↓

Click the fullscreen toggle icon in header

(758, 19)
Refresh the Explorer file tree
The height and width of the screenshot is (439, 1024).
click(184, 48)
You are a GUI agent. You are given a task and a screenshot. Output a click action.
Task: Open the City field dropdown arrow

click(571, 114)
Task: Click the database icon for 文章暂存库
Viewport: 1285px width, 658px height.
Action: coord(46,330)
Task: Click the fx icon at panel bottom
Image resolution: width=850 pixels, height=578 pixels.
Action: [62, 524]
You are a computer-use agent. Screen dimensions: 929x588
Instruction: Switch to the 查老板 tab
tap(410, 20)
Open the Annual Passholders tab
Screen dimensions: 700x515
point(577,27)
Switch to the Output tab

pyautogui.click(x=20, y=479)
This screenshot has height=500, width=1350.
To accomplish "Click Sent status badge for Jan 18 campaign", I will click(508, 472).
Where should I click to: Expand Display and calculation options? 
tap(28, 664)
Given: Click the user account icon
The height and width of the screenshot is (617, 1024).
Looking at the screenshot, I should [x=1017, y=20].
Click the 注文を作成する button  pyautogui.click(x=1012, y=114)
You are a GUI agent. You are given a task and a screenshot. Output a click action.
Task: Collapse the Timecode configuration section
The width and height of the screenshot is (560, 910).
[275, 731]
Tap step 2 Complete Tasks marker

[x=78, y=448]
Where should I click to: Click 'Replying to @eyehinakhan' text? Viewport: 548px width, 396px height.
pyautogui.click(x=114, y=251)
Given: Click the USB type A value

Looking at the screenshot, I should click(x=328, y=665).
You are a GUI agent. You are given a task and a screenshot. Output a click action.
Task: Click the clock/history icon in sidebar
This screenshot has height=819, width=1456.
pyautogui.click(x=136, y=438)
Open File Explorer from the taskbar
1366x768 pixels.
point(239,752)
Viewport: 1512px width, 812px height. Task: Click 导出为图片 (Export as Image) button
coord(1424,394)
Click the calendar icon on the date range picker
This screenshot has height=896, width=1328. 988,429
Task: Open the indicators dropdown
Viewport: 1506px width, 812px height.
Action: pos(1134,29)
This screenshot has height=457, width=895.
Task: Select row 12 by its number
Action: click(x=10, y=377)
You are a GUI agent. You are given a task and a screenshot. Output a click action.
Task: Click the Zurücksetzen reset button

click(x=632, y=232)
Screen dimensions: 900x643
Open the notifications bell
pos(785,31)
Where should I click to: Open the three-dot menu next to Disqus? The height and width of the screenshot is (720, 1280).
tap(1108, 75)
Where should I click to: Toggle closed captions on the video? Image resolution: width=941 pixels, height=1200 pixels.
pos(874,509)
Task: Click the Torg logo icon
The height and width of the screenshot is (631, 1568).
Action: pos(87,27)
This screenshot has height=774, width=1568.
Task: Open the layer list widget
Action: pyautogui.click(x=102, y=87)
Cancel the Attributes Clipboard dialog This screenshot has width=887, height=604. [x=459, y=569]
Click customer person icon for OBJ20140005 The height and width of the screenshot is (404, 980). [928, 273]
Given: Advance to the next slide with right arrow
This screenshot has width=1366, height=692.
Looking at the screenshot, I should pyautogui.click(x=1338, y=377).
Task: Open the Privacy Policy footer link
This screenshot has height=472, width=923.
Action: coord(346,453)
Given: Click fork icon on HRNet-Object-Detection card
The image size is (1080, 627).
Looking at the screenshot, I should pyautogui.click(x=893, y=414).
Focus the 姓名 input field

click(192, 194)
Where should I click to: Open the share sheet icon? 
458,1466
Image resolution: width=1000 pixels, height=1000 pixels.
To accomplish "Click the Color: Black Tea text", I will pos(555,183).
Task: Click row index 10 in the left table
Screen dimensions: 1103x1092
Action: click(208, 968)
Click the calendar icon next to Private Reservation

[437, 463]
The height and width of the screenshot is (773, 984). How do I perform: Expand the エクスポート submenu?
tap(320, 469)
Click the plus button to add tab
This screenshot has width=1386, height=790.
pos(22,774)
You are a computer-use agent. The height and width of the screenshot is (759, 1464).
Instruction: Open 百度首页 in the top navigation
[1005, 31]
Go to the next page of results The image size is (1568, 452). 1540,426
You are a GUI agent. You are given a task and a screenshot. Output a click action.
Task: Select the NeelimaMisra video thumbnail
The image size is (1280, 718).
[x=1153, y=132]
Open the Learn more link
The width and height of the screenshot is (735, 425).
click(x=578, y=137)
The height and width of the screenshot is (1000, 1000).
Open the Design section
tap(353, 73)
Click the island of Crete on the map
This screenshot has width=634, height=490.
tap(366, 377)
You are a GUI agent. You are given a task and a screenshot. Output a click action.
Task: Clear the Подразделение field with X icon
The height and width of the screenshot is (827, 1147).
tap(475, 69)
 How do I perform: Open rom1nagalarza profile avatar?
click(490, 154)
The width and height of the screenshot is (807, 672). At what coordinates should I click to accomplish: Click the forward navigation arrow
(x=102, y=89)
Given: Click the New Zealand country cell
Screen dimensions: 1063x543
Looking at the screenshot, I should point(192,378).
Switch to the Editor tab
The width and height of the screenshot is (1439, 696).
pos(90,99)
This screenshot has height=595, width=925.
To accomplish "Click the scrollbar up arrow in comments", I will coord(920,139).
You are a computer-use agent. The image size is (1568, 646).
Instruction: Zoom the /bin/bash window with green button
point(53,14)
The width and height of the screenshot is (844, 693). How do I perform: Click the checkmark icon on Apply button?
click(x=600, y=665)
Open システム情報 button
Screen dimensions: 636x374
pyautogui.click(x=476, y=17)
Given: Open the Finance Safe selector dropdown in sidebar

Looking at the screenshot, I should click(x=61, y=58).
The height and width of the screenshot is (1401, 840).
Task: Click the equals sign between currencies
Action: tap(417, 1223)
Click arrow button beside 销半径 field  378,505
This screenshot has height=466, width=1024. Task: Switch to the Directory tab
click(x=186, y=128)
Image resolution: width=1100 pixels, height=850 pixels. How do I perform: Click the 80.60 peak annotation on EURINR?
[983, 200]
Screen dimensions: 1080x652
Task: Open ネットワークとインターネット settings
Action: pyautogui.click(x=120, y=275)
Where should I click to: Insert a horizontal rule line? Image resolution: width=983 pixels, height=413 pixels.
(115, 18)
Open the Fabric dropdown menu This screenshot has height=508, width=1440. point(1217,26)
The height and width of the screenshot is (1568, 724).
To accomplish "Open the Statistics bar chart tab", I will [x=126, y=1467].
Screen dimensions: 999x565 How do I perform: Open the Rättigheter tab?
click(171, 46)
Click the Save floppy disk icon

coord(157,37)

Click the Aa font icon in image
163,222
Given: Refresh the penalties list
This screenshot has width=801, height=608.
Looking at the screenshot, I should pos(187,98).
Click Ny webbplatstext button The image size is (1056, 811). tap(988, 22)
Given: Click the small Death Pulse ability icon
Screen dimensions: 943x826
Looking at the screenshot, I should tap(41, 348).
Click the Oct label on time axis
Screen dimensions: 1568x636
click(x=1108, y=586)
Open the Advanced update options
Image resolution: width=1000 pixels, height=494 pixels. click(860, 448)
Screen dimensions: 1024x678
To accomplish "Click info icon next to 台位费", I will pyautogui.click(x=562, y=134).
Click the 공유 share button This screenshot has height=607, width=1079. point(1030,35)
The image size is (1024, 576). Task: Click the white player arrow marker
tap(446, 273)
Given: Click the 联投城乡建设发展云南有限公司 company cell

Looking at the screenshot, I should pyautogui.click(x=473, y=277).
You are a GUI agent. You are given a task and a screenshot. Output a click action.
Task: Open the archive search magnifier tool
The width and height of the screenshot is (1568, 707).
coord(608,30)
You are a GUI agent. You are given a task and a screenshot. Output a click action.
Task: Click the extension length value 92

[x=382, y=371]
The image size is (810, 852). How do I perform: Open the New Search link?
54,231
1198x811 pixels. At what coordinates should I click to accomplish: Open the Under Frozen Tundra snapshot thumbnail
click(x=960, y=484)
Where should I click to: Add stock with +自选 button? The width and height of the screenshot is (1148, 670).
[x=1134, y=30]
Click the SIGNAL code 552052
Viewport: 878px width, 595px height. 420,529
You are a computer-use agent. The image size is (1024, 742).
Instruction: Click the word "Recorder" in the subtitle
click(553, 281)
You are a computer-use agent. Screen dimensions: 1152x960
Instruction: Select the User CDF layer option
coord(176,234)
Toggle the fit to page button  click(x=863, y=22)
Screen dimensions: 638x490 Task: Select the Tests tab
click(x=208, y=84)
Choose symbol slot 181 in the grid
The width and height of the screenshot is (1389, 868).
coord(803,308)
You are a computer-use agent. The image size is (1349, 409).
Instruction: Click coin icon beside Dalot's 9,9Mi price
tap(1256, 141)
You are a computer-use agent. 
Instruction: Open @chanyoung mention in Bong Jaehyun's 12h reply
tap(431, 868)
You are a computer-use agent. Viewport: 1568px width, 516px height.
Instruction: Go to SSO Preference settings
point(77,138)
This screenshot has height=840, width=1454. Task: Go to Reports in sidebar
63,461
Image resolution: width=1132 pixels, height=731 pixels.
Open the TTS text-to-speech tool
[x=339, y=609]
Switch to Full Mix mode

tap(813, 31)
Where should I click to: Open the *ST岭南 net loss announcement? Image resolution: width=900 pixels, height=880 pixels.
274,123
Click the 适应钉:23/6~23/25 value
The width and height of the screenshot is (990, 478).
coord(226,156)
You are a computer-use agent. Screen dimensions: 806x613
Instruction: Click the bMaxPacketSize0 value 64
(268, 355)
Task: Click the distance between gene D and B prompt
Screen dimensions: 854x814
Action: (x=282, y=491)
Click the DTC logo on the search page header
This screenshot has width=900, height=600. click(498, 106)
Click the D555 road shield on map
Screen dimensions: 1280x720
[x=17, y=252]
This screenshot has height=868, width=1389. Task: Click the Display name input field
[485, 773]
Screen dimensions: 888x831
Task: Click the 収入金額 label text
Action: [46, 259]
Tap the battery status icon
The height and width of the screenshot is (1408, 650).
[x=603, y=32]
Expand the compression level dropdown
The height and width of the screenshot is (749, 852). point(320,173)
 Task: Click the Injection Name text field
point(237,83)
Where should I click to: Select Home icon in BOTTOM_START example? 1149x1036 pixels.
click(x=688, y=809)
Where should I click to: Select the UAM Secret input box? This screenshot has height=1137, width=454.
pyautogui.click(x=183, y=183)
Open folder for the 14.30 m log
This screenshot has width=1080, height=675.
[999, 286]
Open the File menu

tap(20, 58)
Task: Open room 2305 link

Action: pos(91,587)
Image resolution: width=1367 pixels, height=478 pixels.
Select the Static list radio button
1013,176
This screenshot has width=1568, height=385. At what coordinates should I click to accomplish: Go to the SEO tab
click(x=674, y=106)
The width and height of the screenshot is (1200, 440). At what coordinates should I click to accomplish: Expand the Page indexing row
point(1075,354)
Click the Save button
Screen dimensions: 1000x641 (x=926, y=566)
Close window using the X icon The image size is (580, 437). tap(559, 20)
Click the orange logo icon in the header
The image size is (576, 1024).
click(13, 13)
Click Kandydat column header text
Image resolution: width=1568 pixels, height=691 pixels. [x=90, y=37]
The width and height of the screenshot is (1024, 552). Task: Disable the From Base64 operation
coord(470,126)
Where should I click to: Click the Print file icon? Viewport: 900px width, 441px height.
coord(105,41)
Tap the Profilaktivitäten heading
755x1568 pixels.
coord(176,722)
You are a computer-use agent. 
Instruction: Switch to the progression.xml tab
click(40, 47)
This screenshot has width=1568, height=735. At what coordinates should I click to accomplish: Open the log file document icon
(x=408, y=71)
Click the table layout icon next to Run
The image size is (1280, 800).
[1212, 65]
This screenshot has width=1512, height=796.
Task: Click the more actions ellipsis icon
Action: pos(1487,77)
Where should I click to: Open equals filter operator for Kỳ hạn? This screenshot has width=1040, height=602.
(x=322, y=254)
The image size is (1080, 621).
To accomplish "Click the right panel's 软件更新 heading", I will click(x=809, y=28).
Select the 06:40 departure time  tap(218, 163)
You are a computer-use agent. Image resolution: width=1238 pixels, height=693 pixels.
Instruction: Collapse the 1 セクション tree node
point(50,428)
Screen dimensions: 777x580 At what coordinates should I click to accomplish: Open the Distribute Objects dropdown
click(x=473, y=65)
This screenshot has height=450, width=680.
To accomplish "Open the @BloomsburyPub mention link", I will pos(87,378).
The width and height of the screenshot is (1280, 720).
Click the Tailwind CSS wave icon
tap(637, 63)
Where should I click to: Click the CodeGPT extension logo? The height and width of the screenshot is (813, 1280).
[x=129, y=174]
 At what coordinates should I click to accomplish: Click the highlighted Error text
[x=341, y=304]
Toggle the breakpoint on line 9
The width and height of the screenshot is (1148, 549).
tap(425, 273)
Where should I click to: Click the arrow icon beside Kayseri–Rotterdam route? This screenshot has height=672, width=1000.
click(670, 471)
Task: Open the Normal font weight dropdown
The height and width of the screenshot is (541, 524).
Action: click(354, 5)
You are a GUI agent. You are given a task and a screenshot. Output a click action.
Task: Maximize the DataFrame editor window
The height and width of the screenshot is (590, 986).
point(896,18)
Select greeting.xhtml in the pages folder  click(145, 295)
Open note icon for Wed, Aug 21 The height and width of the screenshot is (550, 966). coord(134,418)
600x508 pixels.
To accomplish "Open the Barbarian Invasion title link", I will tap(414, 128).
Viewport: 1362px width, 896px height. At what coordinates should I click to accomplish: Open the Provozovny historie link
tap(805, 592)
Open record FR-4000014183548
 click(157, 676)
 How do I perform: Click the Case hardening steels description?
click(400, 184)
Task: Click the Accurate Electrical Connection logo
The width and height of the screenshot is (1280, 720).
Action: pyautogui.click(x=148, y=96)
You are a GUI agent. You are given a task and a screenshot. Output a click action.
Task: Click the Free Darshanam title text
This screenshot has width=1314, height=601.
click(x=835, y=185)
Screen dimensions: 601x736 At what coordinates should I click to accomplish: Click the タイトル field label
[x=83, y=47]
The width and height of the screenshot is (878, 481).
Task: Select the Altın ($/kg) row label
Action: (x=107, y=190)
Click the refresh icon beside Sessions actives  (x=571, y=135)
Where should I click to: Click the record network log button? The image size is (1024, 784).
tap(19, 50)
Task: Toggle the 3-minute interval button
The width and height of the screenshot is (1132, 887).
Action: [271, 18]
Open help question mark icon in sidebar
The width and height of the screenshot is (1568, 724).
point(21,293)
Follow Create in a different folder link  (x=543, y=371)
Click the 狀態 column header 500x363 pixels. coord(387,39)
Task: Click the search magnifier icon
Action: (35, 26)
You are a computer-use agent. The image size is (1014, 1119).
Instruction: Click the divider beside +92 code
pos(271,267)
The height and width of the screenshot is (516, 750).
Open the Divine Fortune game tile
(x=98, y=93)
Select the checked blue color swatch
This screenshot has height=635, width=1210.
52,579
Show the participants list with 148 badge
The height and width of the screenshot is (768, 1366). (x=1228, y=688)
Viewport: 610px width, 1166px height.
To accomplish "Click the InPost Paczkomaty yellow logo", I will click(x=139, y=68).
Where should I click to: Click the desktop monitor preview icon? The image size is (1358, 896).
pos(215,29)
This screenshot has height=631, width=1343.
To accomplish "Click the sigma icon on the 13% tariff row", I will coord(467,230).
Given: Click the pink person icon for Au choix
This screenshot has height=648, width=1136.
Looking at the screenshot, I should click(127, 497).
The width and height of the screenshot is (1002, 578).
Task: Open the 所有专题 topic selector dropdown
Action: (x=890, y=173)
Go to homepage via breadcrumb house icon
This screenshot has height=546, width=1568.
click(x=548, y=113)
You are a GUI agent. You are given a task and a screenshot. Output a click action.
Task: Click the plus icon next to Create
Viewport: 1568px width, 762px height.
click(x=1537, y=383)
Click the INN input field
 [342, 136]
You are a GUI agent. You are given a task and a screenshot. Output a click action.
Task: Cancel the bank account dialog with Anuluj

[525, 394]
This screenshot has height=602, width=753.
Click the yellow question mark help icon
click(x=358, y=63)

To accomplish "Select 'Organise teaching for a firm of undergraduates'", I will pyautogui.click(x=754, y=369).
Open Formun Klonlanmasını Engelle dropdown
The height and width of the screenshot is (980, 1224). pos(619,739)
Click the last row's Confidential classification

↑

What this task involves: Of the entries above, repeat exactly the lines from the line with "The image size is (1280, 800)." through the line with "600x508 pixels.", both of them included.

Exercise solution:
The image size is (1280, 800).
[1212, 65]
This screenshot has width=1512, height=796.
Task: Click the more actions ellipsis icon
Action: pos(1487,77)
Where should I click to: Open equals filter operator for Kỳ hạn? This screenshot has width=1040, height=602.
(x=322, y=254)
The image size is (1080, 621).
To accomplish "Click the right panel's 软件更新 heading", I will click(x=809, y=28).
Select the 06:40 departure time  tap(218, 163)
You are a computer-use agent. Image resolution: width=1238 pixels, height=693 pixels.
Instruction: Collapse the 1 セクション tree node
point(50,428)
Screen dimensions: 777x580 At what coordinates should I click to accomplish: Open the Distribute Objects dropdown
click(x=473, y=65)
This screenshot has height=450, width=680.
To accomplish "Open the @BloomsburyPub mention link", I will pos(87,378).
The width and height of the screenshot is (1280, 720).
Click the Tailwind CSS wave icon
tap(637, 63)
Where should I click to: Click the CodeGPT extension logo? The height and width of the screenshot is (813, 1280).
[x=129, y=174]
 At what coordinates should I click to accomplish: Click the highlighted Error text
[x=341, y=304]
Toggle the breakpoint on line 9
The width and height of the screenshot is (1148, 549).
tap(425, 273)
Where should I click to: Click the arrow icon beside Kayseri–Rotterdam route? This screenshot has height=672, width=1000.
click(670, 471)
Task: Open the Normal font weight dropdown
The height and width of the screenshot is (541, 524).
Action: click(354, 5)
You are a GUI agent. You are given a task and a screenshot. Output a click action.
Task: Maximize the DataFrame editor window
The height and width of the screenshot is (590, 986).
point(896,18)
Select greeting.xhtml in the pages folder  click(145, 295)
Open note icon for Wed, Aug 21 The height and width of the screenshot is (550, 966). coord(134,418)
600x508 pixels.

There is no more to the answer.